Soaring China-US trade points to ‘political chill, economic heat’

BEIJING: There is a high likelihood that China and the US will post a bilateral trade record this year, experts said, as their industries and economies are closely intertwined and cannot be decoupled, despite ongoing geopolitical spats and some US politicians’ hue and cry intended to stem China’s rise.
The inseparable China-US economic relations are reflected in the two countries’ trade data. Although no moves have been taken yet to remove the trade-war tariffs, China-US bilateral trade started to take off around mid-2020 in the depths of the pandemic and has showed no signs of abating into 2021.
According to Chinese customs data released on Tuesday, China-US trade spiraled up by a striking 61.3 percent in yuan terms in the first quarter of this year to reach 1.08 trillion yuan ($165 billion). This growth outpaced all of China’s other major trading partners including Japan, the EU, and Association of Southeast Asian Nations (ASEAN) economies.
Although the growth has slowed a little bit from the two countries’ trade rise in the first two months of this year, it is still a “super strong” rise in the eyes of several Chinese economists, who stressed that it shows the tariffs imposed by the former Trump administration have had no great impact on China-US trade and supply chain cooperation.
The US’ trade deficit with China reached 472 billion yuan in the first quarter of 2021, further widening from the trade deficit of 334.4 billion yuan recorded in the first two months, according to Global Times’ calculations.
The widening data is in contrast with US ambitions to reduce the gap – one of the key motivations for former US president Donald Trump to launch the trade war against China.

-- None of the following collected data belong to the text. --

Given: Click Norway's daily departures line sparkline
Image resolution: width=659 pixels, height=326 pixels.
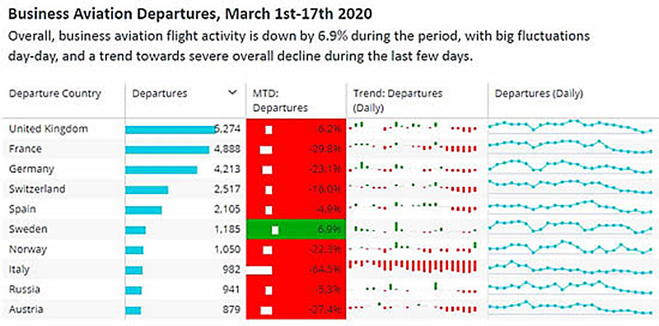Looking at the screenshot, I should pos(572,248).
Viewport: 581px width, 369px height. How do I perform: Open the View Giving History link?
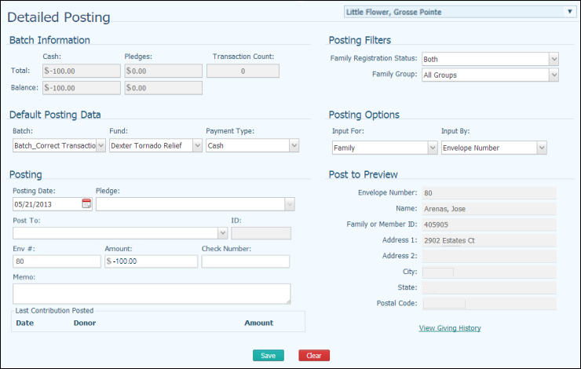(450, 328)
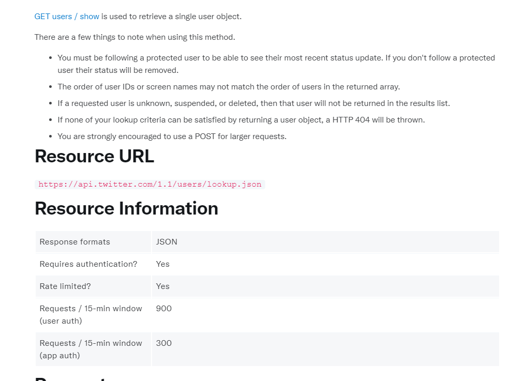528x381 pixels.
Task: Click the "Resource Information" heading
Action: (126, 208)
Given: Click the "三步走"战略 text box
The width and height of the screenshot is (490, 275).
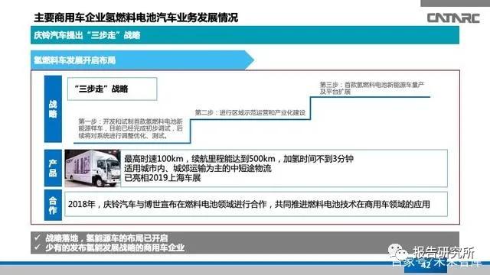Looking at the screenshot, I should pos(113,89).
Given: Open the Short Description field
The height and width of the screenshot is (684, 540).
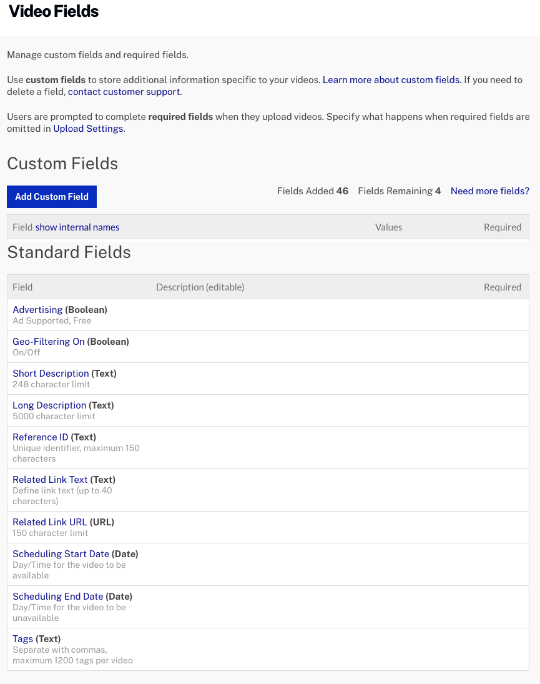Looking at the screenshot, I should [51, 374].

Most of the tariffs remain in place under the new Biden administration. “The data proves that politicians can’t break the economic laws,” He Weiwen, a former senior Chinese trade official, told the Global Times on Tuesday, stressing that the trade rise attests to the US’ reliance on China-made products – especially after exploring all around the world for substitutes over the past two years. The beyond-expectation export number indicates external demand is gradually recovering, while demonstrating manufacturing ability in the world’s major economies including the US are still recovering at a slow pace, thus orders are all flowing into China, Cao Heping, a professor of economics at Peking University in Beijing, told the Global Times on Tuesday.
Tian Yun, vice director of the Beijing Economic Operation Association, said the first-quarter rise in China-US trade is particularly impressive, because the trade boom in the first two months could be attributed in large part to a low statistical base last year due to the coronavirus shutdown, but the economic stand still started to improve in March 2020, meaning that this March’s growth was driven by a genuine demand surge.
Tian stressed that China’s robust trade situation gives the country more confidence and leeway to settle China-US trade disputes.
“China’s rising trade with ASEAN members and the EU can offset any losses from a decrease in trade with the US trade, and when China’s exports to the US are still robust despite a rising yuan and the US crackdown measures, the answer is cleaar as to which one of the two countries is more dependent upon the other,” he said.
China’s trade with the EU and ASEAN economies rose 36.4 percent and 26.1 percent in the first quarter. Currently, the US is China’s third-largest trading partner behind the EU and ASEAN.